Anglo American’s Australian coal business has had a rough run.

A planned sale to Peabody Energy fell apart last year after a fire at the Moranbah North underground mine. Peabody walked, citing a material adverse condition. Anglo disagreed — and the two are now headed for arbitration.

That left Anglo back at square one. Until now.

Dhilmar Limited, a privately held, UK-registered company incorporated in 2024, has agreed to buy Anglo’s entire Australian steelmaking coal portfolio for up to US$3.875bn.

The deal

The assets include stakes in Queensland’s Grosvenor, Moranbah North, Dawson, Aquila and Capcoal mines.

The price breaks down into US$2.3bn (A$3.2bn) upfront at completion, with a price-linked earn-out of up to US$1.575bn (A$2.2bn) payable over five years — but only if benchmark metallurgical coal prices clear US$259 (A$362) a tonne. Both the headline price and the upfront consideration beat what Peabody had pledged.

Dhilmar is a little-known buyer with no Australian mining track record. It set up three local subsidiaries earlier this month and named directors with ties to ASX-listed mining services group Macmahon Holdings.
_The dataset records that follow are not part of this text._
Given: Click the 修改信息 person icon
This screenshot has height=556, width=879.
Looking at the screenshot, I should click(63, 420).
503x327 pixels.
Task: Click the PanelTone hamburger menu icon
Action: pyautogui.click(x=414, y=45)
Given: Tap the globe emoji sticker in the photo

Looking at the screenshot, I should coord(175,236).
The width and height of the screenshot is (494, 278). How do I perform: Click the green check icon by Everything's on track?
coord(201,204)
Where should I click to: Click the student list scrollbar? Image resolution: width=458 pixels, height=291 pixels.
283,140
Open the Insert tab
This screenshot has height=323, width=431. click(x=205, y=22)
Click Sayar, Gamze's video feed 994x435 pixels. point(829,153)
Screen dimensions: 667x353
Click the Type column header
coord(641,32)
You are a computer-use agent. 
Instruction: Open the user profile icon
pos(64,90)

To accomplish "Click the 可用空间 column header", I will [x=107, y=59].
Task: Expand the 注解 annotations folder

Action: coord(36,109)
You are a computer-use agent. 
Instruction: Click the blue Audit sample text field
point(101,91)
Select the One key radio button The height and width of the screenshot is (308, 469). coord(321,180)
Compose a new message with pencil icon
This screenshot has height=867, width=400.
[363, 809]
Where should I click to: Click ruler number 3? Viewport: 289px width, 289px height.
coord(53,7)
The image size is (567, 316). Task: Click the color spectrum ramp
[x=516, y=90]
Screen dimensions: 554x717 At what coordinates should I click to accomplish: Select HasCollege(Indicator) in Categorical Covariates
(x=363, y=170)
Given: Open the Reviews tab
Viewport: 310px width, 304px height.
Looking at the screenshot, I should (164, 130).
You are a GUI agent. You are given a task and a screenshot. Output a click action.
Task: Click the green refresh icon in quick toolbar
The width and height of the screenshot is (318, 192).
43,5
Completion is expected by the first quarter of 2027.

The coal sale is a key piece of Anglo’s plan to shed non-core assets and cut debt ahead of its merger with Teck Resources — a tie-up that will create a copper-focused mining heavyweight. Anglo has already exited nickel and platinum. The De Beers diamond business is the last unit still to be divested.

This agreement represents another major step in the simplification of our portfolio ahead of completing our merger with Teck.

Anglo American Chief Executive Duncan Wanblad

Who’s acting

MinterEllison advised Anglo American, working alongside Latham & Watkins.

The team was led by partners Jordan Phillips and Simon Scott (both Energy, Resources & Projects), with Josephine Vidler (Senior Associate), Tia Shadford (Associate) and Harvey Nihill (Lawyer). Tax partner Tim Lynch and associate Charlie Richardson also advised.

The mandate is the latest chapter in a relationship stretching back to the early 1990s, when MinterEllison first acted for Shell — the previous owner of Anglo’s Australian business. The firm has been across Anglo’s full steelmaking coal exit, including the Jellinbah stake sale and the earlier Peabody deal that ultimately fell over.